I entered Messiah College the following year as a biology major under the assumption that science would be more than “safe” at a Christian institution. In the introductory biology class, I heard for the first time the major opinions regarding the origins of the world formally laid out. Evolutionary Creationism, as it was first introduced to me through Francis Collins’ book The Language of God, completely revolutionized how I thought about faith in relation to science. It speaks volumes to a young, confused college freshman; and I believe that God used that book to meet me in my time of need.

Specifically, Collins’ criticism of a “god of the gaps” faith really struck me. I previously had believed that the holes in our modern understanding of the natural world were somehow proof of God’s creative fingerprints; that the things we couldn’t explain with science were undeniably the mark of the Genesis Creator. However, Collins expressed a fear that I had had no words for: since science is by nature a forward-moving, truth-revealing, answers-seeking discipline, any one of those “gaps” could be filled in at any moment by a new scientific discovery. This is a shaky faith, and not one that seemed worthy of my life’s commitment, even though I never would had said so out loud. Evolutionary Creationism, though, while not a scientific theory, was a bridge to connect these schools of thought. Its framework holds together questions of both science and faith with honesty and without fear. It will not crumble with a new scientific discovery, yet it simultaneously upholds the authority and accuracy of Scripture through a proper understanding of both. Collins’ book did not answer all of my questions, but I had finally received a sense of peace — science and faith no longer had to be at war within me.

I began to share some of the things I was learning with my parents, which was quite intimidating at first. They took what I said very graciously, especially when I explained to them how my faith was now significantly stronger since I no longer had this internal tug-of-war. I explained how science and faith ask and answer different questions, that the Bible is not a science textbook, and how the natural world that God created and designed for us to explore would not conflict with his word. My parents explained that it was unnecessary for them to consider a perspective other than young-earth creationism because of the nature of their ministry. Yet, they said it was understandable if I needed to work through these issues for my own vocation. This was a great relief for me; I knew that going into the sciences meant that I needed to have a greater grasp on these issues, and having that conversation with my Scripture-fearing parents released me to do so. I was and still am so grateful for their understanding.

My quest in exploring issues regarding faith and science is far from over. On the contrary, the questions that I have wrestled with thus far have sparked a desire to know more, to find ways to relate the two in even more intimate ways. I know that these questions are not to fear, for I know that God’s truth in the Bible and his truth in the natural world ultimately align, although using different languages, and that science in no way threatens my faith in God or salvation through Jesus.
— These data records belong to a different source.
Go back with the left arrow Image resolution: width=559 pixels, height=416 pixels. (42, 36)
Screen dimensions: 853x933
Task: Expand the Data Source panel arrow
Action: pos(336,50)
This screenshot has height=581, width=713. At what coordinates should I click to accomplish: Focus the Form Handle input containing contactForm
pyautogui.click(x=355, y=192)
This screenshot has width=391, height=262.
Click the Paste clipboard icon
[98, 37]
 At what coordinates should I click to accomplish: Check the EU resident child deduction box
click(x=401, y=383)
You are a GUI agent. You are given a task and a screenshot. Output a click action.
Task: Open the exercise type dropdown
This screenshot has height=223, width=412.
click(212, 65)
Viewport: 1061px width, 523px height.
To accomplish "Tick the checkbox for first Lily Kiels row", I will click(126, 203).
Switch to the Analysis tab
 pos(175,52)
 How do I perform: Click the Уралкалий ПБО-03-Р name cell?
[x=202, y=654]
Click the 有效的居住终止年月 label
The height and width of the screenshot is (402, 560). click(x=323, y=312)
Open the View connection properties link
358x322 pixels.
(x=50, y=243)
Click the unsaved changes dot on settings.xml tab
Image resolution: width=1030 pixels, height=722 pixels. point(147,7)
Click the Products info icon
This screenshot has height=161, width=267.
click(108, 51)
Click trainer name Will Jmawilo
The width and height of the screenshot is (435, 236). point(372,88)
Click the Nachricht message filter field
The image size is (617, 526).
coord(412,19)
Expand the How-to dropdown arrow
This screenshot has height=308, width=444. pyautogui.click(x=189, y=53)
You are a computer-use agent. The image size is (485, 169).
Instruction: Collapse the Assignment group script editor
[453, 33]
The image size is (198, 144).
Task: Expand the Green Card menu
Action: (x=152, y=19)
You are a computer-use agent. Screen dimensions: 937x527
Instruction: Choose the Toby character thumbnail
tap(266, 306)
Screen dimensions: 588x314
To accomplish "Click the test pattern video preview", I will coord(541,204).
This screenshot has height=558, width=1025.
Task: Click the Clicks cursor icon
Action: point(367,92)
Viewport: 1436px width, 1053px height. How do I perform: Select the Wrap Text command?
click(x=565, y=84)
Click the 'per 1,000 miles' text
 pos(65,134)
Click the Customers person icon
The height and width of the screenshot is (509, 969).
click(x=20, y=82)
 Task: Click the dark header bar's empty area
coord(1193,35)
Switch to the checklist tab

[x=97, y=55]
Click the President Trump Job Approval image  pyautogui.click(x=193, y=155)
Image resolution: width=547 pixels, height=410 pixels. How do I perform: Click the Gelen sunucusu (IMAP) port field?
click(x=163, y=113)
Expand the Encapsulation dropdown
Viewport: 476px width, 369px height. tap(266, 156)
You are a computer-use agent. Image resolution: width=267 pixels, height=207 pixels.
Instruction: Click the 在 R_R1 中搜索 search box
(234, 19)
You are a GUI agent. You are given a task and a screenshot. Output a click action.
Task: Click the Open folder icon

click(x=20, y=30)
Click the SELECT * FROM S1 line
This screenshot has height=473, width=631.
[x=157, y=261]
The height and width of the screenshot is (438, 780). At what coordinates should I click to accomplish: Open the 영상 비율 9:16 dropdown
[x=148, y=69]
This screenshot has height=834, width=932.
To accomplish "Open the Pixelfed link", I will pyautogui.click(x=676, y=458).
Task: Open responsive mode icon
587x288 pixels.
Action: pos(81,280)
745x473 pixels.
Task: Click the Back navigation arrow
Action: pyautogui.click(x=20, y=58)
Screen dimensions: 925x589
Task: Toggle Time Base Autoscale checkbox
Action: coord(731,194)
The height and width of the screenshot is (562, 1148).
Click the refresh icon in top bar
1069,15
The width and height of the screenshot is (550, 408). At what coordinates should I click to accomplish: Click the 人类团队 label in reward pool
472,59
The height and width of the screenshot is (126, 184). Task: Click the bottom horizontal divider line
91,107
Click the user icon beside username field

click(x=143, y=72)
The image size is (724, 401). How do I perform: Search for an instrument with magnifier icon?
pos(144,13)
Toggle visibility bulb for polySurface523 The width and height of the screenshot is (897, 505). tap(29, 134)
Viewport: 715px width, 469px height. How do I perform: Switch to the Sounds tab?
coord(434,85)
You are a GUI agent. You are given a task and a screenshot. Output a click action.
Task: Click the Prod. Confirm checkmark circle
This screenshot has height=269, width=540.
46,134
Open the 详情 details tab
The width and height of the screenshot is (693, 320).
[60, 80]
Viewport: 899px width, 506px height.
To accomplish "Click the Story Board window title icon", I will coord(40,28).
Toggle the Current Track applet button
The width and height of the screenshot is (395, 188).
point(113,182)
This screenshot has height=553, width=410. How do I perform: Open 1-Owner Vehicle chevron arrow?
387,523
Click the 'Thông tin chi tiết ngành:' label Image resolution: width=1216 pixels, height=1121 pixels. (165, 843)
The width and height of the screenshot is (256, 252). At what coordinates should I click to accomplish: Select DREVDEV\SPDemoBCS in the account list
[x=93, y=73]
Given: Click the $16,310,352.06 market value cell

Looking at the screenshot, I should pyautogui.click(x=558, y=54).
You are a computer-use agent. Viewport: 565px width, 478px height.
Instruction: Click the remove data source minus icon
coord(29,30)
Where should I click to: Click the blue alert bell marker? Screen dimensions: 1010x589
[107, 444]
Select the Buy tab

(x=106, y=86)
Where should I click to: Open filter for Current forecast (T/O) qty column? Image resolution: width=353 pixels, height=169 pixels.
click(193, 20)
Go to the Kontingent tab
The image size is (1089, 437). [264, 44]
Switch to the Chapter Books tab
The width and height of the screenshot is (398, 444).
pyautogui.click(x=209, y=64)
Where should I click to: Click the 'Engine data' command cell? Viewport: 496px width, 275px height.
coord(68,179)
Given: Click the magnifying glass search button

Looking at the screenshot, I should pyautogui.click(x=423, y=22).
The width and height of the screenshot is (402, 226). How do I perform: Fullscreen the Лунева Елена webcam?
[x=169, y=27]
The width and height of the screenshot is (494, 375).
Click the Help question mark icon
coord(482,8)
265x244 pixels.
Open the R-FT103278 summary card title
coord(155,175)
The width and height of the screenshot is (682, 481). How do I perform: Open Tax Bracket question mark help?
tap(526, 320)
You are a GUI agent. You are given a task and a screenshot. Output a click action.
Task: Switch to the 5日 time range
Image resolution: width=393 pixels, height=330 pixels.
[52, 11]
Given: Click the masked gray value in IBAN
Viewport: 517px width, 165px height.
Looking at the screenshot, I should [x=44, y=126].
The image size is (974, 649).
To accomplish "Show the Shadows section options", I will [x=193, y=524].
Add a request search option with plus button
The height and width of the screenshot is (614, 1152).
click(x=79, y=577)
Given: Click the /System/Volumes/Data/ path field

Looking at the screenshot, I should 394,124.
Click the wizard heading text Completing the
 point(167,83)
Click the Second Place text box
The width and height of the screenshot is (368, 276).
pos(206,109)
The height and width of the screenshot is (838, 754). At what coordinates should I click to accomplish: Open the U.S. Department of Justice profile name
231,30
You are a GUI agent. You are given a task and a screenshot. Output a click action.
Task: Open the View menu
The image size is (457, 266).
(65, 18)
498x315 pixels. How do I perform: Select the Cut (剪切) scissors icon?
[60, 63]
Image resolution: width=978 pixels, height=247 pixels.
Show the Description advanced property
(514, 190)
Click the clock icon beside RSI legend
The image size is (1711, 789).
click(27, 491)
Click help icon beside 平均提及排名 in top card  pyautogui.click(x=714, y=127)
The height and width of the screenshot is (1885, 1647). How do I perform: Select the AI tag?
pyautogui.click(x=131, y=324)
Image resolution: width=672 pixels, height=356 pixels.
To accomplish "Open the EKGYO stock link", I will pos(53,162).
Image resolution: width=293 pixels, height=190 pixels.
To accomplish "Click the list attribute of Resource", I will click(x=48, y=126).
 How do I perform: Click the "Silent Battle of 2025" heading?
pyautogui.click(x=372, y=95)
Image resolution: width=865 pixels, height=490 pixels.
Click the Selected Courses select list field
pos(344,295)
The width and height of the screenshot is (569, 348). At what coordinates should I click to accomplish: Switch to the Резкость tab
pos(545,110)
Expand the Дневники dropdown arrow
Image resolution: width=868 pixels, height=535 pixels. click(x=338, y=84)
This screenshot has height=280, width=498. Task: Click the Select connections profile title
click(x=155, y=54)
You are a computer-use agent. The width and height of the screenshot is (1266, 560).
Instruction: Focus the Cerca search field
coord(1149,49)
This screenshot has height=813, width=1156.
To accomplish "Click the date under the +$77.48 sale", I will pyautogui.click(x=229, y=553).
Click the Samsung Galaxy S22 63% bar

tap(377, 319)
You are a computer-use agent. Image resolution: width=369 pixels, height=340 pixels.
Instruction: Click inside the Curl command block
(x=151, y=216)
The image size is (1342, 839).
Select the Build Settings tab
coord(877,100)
The new frameworks that I have come to develop are not the result of being casually persuaded, but of deep inner searching and a thirst for truth. They have helped me to sincerely hold my faith, to lay claim to it as my own. I can now look forward to the future with a great hope, for I know that the purpose of the work that I do in both science and ministry is to point to the ultimate restoration that God will bring to this earth and the people that inhabit it. There is no greater hope than this, and I am so thankful to play a small part in the incredibly beautiful plan God is bringing about.